A mulher apareceu na televisão chorando a morte do filho. Para ela era só a repetição da dor. Para os jornais, era a tragédia fazendo aniversário.

Joel era o menino pretinho que aparecia na propaganda do governo dizendo que quando crescesse queria ser mestre de capoeira, como o pai, que de tão sabido conseguia até ensinar os gringos a cantar. Depois, vinha a voz de Gilberto Gil a exaltar a nova Bahia, “crescendo para todos, mais justa e mais igual”.

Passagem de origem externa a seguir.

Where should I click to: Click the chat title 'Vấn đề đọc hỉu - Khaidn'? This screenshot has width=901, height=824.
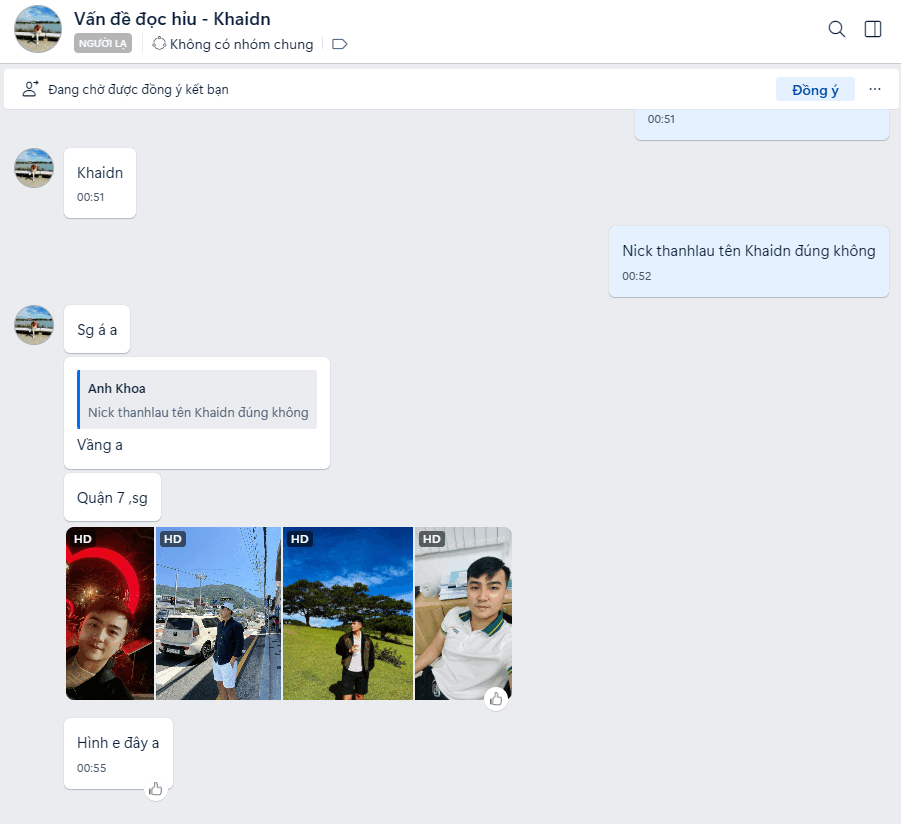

Como se sabe, Joel não alcançou o sonho, porque nem pôde crescer. Em 21 de novembro de 2010, quando arrumava seu colchão na sala para dormir, morreu com um tiro na cabeça, aos 10 anos.  A polícia fazia uma “operação” no bairro do Nordeste de Amaralina, onde o garoto vivia. A arma que o vitimou pertencia ao mesmo governo que ajudou a propagandear.

Um ano depois, os nove policiais militares acusados do crime ainda não foram julgados.

Queria dizer muitas coisas, mas não encontro o jeito. Fato é que Joel morreu e sua mãe chora. E ficamos todos nós na obrigação de conviver com a vergonha e o desamparo.